> [Task objective] Copy every line of the material below, word for word and unchanged.

> [Records of words and element locations]
╔══
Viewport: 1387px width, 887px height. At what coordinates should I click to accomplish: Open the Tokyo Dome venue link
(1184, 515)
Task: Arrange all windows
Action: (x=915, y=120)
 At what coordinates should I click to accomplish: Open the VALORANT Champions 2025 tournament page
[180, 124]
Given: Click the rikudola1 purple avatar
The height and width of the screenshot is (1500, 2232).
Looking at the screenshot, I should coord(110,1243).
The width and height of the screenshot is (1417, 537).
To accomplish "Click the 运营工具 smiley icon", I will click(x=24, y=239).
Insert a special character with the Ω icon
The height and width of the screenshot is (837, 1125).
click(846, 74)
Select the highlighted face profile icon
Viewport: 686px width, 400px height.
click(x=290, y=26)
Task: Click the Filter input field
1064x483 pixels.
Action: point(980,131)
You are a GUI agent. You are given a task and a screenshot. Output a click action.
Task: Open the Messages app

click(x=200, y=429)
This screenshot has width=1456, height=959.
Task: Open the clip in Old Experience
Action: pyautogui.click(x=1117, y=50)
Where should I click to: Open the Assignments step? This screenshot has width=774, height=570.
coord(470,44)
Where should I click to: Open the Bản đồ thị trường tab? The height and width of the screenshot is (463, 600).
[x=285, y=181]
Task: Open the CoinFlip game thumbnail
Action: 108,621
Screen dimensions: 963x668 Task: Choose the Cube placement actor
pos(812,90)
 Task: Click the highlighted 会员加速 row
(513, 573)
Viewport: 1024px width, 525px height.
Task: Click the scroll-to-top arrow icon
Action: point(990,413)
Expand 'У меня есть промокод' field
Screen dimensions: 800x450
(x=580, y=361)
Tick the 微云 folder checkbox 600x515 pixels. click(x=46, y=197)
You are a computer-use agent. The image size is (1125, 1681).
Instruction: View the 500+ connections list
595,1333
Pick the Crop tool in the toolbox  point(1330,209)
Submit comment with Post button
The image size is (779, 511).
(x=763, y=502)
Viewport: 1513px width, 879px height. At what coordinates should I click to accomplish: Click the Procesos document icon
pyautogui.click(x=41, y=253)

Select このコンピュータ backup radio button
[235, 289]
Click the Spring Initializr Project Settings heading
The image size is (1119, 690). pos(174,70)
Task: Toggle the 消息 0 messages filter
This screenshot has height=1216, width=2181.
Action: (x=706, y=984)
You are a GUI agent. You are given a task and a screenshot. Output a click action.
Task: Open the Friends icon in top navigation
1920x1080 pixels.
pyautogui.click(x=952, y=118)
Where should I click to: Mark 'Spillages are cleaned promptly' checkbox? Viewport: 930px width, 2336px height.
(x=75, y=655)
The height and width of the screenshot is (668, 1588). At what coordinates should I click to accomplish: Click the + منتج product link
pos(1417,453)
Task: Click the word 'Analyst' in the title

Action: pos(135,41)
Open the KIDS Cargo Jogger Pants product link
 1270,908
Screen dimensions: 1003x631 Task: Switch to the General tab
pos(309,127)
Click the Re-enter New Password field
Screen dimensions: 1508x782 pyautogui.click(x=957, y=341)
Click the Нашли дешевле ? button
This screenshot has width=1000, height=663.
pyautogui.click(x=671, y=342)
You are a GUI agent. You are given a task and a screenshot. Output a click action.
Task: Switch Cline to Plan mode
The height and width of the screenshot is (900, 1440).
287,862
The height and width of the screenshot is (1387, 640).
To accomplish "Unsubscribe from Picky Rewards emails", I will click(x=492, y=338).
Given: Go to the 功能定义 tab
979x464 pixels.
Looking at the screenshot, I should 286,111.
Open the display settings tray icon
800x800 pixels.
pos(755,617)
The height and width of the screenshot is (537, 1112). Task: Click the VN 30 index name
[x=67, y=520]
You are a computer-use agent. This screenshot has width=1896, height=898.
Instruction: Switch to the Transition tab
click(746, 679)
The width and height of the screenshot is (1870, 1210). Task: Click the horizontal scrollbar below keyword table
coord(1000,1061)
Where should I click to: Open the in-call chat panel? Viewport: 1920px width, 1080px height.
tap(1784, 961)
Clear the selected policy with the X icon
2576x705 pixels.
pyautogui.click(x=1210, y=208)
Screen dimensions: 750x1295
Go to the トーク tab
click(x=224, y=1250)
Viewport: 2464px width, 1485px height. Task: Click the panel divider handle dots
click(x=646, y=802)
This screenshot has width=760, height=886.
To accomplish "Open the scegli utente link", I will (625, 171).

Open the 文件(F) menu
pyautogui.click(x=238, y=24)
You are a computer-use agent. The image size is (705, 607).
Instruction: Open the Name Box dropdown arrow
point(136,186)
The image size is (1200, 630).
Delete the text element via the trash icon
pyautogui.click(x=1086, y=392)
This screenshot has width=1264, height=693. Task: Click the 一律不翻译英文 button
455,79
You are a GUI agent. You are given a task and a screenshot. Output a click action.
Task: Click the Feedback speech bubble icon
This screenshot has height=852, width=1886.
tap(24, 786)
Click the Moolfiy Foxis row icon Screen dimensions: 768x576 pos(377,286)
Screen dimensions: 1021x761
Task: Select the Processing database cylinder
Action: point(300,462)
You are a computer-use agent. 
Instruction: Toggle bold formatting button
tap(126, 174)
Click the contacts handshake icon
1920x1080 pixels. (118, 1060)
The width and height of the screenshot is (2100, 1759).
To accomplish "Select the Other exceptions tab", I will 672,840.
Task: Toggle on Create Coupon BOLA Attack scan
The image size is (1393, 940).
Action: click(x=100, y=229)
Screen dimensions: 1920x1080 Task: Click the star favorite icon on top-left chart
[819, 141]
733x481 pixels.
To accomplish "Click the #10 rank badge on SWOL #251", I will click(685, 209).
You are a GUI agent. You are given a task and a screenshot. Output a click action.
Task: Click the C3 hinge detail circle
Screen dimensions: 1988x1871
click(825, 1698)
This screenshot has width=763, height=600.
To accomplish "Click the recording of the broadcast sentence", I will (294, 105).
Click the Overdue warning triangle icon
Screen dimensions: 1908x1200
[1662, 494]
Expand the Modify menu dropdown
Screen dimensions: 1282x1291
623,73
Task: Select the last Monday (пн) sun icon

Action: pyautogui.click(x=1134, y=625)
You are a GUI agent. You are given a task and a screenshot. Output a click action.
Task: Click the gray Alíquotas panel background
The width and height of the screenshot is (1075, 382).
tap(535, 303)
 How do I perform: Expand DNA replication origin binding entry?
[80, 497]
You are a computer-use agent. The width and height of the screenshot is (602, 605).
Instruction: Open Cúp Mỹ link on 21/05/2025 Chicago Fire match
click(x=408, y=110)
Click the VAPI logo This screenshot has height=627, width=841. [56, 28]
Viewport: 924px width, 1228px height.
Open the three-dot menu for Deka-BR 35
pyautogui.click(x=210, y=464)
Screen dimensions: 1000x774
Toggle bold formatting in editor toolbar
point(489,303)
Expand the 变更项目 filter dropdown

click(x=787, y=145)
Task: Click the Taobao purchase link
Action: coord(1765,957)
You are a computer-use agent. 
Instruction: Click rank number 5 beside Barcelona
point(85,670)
╚══
> [Exercise response]
Viewport: 1387px width, 887px height. At what coordinates should I click to accomplish: Open the Tokyo Dome venue link
(1184, 515)
Task: Arrange all windows
Action: (x=915, y=120)
 At what coordinates should I click to accomplish: Open the VALORANT Champions 2025 tournament page
[180, 124]
Given: Click the rikudola1 purple avatar
The height and width of the screenshot is (1500, 2232).
Looking at the screenshot, I should coord(110,1243).
The width and height of the screenshot is (1417, 537).
To accomplish "Click the 运营工具 smiley icon", I will click(x=24, y=239).
Insert a special character with the Ω icon
The height and width of the screenshot is (837, 1125).
click(846, 74)
Select the highlighted face profile icon
Viewport: 686px width, 400px height.
click(x=290, y=26)
Task: Click the Filter input field
1064x483 pixels.
Action: point(980,131)
You are a GUI agent. You are given a task and a screenshot. Output a click action.
Task: Open the Messages app

click(x=200, y=429)
This screenshot has width=1456, height=959.
Task: Open the clip in Old Experience
Action: pyautogui.click(x=1117, y=50)
Where should I click to: Open the Assignments step? This screenshot has width=774, height=570.
coord(470,44)
Where should I click to: Open the Bản đồ thị trường tab? The height and width of the screenshot is (463, 600).
[x=285, y=181]
Task: Open the CoinFlip game thumbnail
Action: 108,621
Screen dimensions: 963x668 Task: Choose the Cube placement actor
pos(812,90)
 Task: Click the highlighted 会员加速 row
(513, 573)
Viewport: 1024px width, 525px height.
Task: Click the scroll-to-top arrow icon
Action: point(990,413)
Expand 'У меня есть промокод' field
Screen dimensions: 800x450
(x=580, y=361)
Tick the 微云 folder checkbox 600x515 pixels. click(x=46, y=197)
You are a computer-use agent. The image size is (1125, 1681).
Instruction: View the 500+ connections list
595,1333
Pick the Crop tool in the toolbox  point(1330,209)
Submit comment with Post button
The image size is (779, 511).
(x=763, y=502)
Viewport: 1513px width, 879px height. At what coordinates should I click to accomplish: Click the Procesos document icon
pyautogui.click(x=41, y=253)

Select このコンピュータ backup radio button
[235, 289]
Click the Spring Initializr Project Settings heading
The image size is (1119, 690). pos(174,70)
Task: Toggle the 消息 0 messages filter
This screenshot has height=1216, width=2181.
Action: (x=706, y=984)
You are a GUI agent. You are given a task and a screenshot. Output a click action.
Task: Open the Friends icon in top navigation
1920x1080 pixels.
pyautogui.click(x=952, y=118)
Where should I click to: Mark 'Spillages are cleaned promptly' checkbox? Viewport: 930px width, 2336px height.
(x=75, y=655)
The height and width of the screenshot is (668, 1588). At what coordinates should I click to accomplish: Click the + منتج product link
pos(1417,453)
Task: Click the word 'Analyst' in the title

Action: pos(135,41)
Open the KIDS Cargo Jogger Pants product link
 1270,908
Screen dimensions: 1003x631 Task: Switch to the General tab
pos(309,127)
Click the Re-enter New Password field
Screen dimensions: 1508x782 pyautogui.click(x=957, y=341)
Click the Нашли дешевле ? button
This screenshot has width=1000, height=663.
pyautogui.click(x=671, y=342)
You are a GUI agent. You are given a task and a screenshot. Output a click action.
Task: Switch Cline to Plan mode
The height and width of the screenshot is (900, 1440).
287,862
The height and width of the screenshot is (1387, 640).
To accomplish "Unsubscribe from Picky Rewards emails", I will click(x=492, y=338).
Given: Go to the 功能定义 tab
979x464 pixels.
Looking at the screenshot, I should 286,111.
Open the display settings tray icon
800x800 pixels.
pos(755,617)
The height and width of the screenshot is (537, 1112). Task: Click the VN 30 index name
[x=67, y=520]
You are a computer-use agent. This screenshot has width=1896, height=898.
Instruction: Switch to the Transition tab
click(746, 679)
The width and height of the screenshot is (1870, 1210). Task: Click the horizontal scrollbar below keyword table
coord(1000,1061)
Where should I click to: Open the in-call chat panel? Viewport: 1920px width, 1080px height.
tap(1784, 961)
Clear the selected policy with the X icon
2576x705 pixels.
pyautogui.click(x=1210, y=208)
Screen dimensions: 750x1295
Go to the トーク tab
click(x=224, y=1250)
Viewport: 2464px width, 1485px height. Task: Click the panel divider handle dots
click(x=646, y=802)
This screenshot has width=760, height=886.
To accomplish "Open the scegli utente link", I will (625, 171).

Open the 文件(F) menu
pyautogui.click(x=238, y=24)
You are a computer-use agent. The image size is (705, 607).
Instruction: Open the Name Box dropdown arrow
point(136,186)
The image size is (1200, 630).
Delete the text element via the trash icon
pyautogui.click(x=1086, y=392)
This screenshot has width=1264, height=693. Task: Click the 一律不翻译英文 button
455,79
You are a GUI agent. You are given a task and a screenshot. Output a click action.
Task: Click the Feedback speech bubble icon
This screenshot has height=852, width=1886.
tap(24, 786)
Click the Moolfiy Foxis row icon Screen dimensions: 768x576 pos(377,286)
Screen dimensions: 1021x761
Task: Select the Processing database cylinder
Action: point(300,462)
You are a computer-use agent. 
Instruction: Toggle bold formatting button
tap(126, 174)
Click the contacts handshake icon
1920x1080 pixels. (118, 1060)
The width and height of the screenshot is (2100, 1759).
To accomplish "Select the Other exceptions tab", I will 672,840.
Task: Toggle on Create Coupon BOLA Attack scan
The image size is (1393, 940).
Action: click(x=100, y=229)
Screen dimensions: 1920x1080 Task: Click the star favorite icon on top-left chart
[819, 141]
733x481 pixels.
To accomplish "Click the #10 rank badge on SWOL #251", I will click(685, 209).
You are a GUI agent. You are given a task and a screenshot. Output a click action.
Task: Click the C3 hinge detail circle
Screen dimensions: 1988x1871
click(825, 1698)
This screenshot has width=763, height=600.
To accomplish "Click the recording of the broadcast sentence", I will (294, 105).
Click the Overdue warning triangle icon
Screen dimensions: 1908x1200
[1662, 494]
Expand the Modify menu dropdown
Screen dimensions: 1282x1291
623,73
Task: Select the last Monday (пн) sun icon

Action: pyautogui.click(x=1134, y=625)
You are a GUI agent. You are given a task and a screenshot. Output a click action.
Task: Click the gray Alíquotas panel background
The width and height of the screenshot is (1075, 382).
tap(535, 303)
 How do I perform: Expand DNA replication origin binding entry?
[80, 497]
You are a computer-use agent. The width and height of the screenshot is (602, 605).
Instruction: Open Cúp Mỹ link on 21/05/2025 Chicago Fire match
click(x=408, y=110)
Click the VAPI logo This screenshot has height=627, width=841. [56, 28]
Viewport: 924px width, 1228px height.
Open the three-dot menu for Deka-BR 35
pyautogui.click(x=210, y=464)
Screen dimensions: 1000x774
Toggle bold formatting in editor toolbar
point(489,303)
Expand the 变更项目 filter dropdown

click(x=787, y=145)
Task: Click the Taobao purchase link
Action: coord(1765,957)
You are a computer-use agent. 
Instruction: Click rank number 5 beside Barcelona
point(85,670)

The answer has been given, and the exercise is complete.